Based on the older Chimeric antigen receptor (CAR) T-cell therapy, a type of immunotherapy that modifies the immune system of a person with cancer so it is more effective at finding and destroying cancer cells, this new therapy targets the protein, called PD-1 (programmed death-1), that keeps the immune system from attacking tumors. This protein forms a complex with PD-L1 (programmed death ligand-1) located outside of tumor cells. When this happens, it basically hides the tumor from the body’s immune system, allowing it to grow.
“This drug is one of a class of drugs called immune checkpoint inhibitors. These are immunotherapy medicines that work not by directly attacking the cancer itself, but actually getting a person’s immune system to essentially do the work. These are drugs that have been around in melanoma and other cancers for quite a while, but really have not been part of the routine care of colorectal cancers until fairly recently,” said Dr. Hanna Sanoff of the University of North Carolina’s Lineberger Comprehensive Cancer Center in an interview with NPR. She was not part of the study but has written about the results.
One famous case The Good Times wrote about in 2016 is the cancer treatment former US President Jimmy Carter received to fight melanoma, the drug Keytruda. Revolutionary at that time, that medicine is an example of immunotherapy that works by blocking the PD-1 pathway to help prevent cancer cells form hiding. Carter, who is 97 years old, remains free of the disease.

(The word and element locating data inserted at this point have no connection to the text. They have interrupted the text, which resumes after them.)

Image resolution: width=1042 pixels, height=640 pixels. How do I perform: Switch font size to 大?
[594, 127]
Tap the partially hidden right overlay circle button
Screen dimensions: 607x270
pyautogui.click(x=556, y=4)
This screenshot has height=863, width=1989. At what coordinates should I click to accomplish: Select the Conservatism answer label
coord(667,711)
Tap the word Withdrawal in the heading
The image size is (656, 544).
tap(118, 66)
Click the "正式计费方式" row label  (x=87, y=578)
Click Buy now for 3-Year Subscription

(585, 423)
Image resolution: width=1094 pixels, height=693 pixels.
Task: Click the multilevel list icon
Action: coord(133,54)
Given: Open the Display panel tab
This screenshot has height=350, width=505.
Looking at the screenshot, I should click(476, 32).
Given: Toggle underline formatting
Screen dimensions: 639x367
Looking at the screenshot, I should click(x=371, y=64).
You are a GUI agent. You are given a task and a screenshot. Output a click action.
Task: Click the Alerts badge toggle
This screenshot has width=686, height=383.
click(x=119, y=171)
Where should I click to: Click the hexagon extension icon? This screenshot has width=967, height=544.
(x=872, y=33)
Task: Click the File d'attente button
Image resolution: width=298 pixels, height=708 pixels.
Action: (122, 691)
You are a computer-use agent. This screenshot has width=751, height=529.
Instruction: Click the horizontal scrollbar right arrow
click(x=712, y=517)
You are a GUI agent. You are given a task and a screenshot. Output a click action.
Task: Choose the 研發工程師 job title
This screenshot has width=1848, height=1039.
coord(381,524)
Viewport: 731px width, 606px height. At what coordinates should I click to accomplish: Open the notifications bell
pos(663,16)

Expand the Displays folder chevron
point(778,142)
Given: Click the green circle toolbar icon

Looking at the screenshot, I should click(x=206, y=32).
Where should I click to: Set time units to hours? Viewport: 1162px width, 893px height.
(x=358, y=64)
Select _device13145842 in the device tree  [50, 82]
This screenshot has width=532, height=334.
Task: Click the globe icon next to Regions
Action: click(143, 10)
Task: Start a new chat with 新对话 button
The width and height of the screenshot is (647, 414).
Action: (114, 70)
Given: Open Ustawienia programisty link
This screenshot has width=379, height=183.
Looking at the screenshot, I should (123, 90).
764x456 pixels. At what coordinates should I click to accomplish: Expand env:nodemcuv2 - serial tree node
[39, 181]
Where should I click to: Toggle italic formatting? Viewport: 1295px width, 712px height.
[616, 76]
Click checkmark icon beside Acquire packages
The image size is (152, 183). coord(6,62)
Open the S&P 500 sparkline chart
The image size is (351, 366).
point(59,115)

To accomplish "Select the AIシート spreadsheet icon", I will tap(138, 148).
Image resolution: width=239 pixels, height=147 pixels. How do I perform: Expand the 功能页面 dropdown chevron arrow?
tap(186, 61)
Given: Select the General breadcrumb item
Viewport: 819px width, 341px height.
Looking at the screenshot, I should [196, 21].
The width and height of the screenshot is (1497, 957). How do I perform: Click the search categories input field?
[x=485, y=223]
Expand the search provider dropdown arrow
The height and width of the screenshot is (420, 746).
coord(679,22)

The therapy makes the PD-1 protein visible and the body’s immune system does the rest, without the need for chemotherapy, radiotherapy, or surgery. And the side-effects in the patients in this study were minimal, most commonly a rash or fatigue. This is a life-changing event as the various traditional therapies and surgery leave lasting physical and psychological scars on patients.
Researchers hypothesize that the discovery of this pathway could lead to other immunotherapies that inhibit PD-1 (PD-1 blockades), which would unlock the potential of T-cells to recognize and destroy cancer cells.
The results are encouraging, despite the small sample size. Significantly large trials and the collation of long-term data are needed as cancer management is a long-term undertaking.